Frequently Asked Questions

What is the average price at SELETAR HILLS ESTATE?
Based on recorded URA transactions, the average sale price at SELETAR HILLS ESTATE is $4,922,245. Prices vary by unit size, floor level, and timing of purchase.
Is SELETAR HILLS ESTATE freehold or leasehold?
SELETAR HILLS ESTATE has a 999 yrs lease commencing from 1879 tenure.
What is the rental yield at SELETAR HILLS ESTATE?
The estimated gross rental yield at SELETAR HILLS ESTATE is approximately 1.3%, based on median sale price and median monthly rent from URA transaction data.
Where is SELETAR HILLS ESTATE located?
SELETAR HILLS ESTATE is located in District 28 (OCR segment) of Singapore.
How much is rent at SELETAR HILLS ESTATE?
Based on recent rental transactions, the median monthly rent at SELETAR HILLS ESTATE is approximately $4,800. Actual rents vary by unit type, floor level, furnishing, and lease terms.
How far is SELETAR HILLS ESTATE from the nearest MRT station?
SELETAR HILLS ESTATE is approximately 810m from Fernvale MRT station.

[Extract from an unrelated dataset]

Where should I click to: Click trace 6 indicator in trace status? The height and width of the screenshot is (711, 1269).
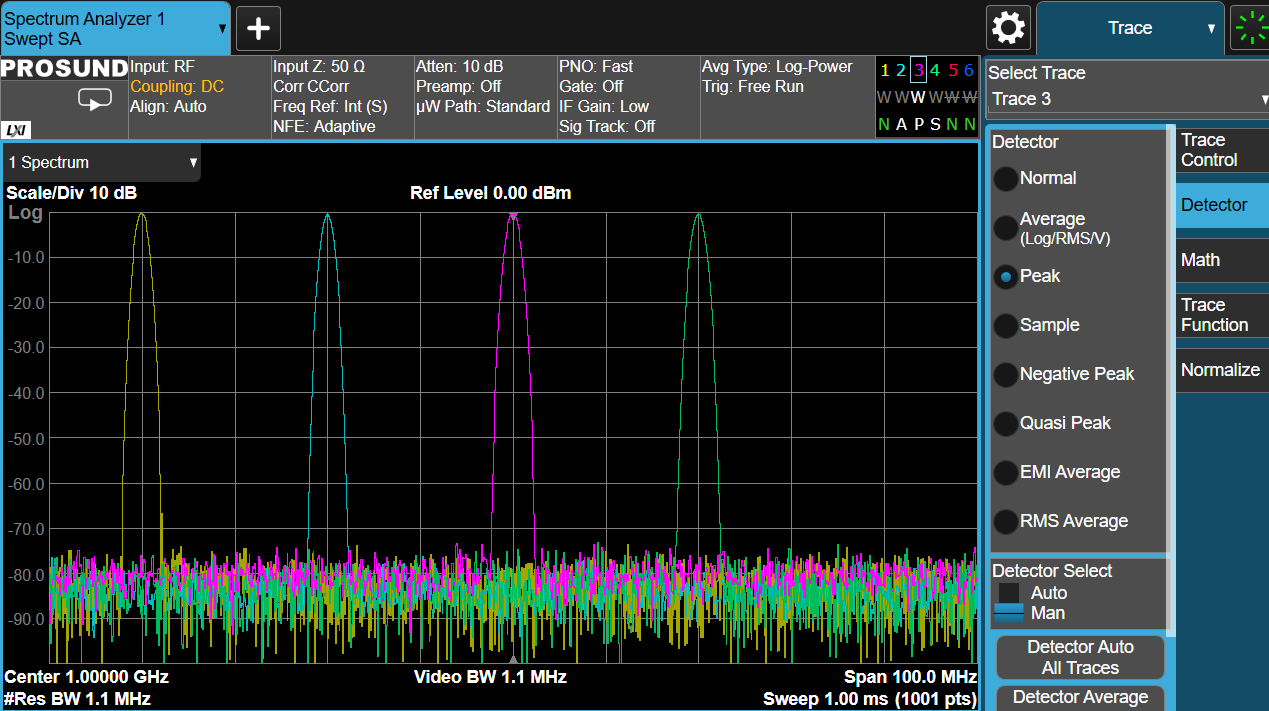click(x=968, y=70)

Most residents take a short bus ride or drive.
How thin is the transaction data for analytical purposes?
This is landed housing rather than condominium stock, so apartment-comparable data sets do not exist. A typical Seletar Hills street might see two to five caveats per year, meaning median-PSF benchmarks are noisy and individual property condition, plot configuration, and rebuild status drive value far more than headline averages suggest. Buyers should engage a licensed valuer rather than relying on aggregated PSF averages alone.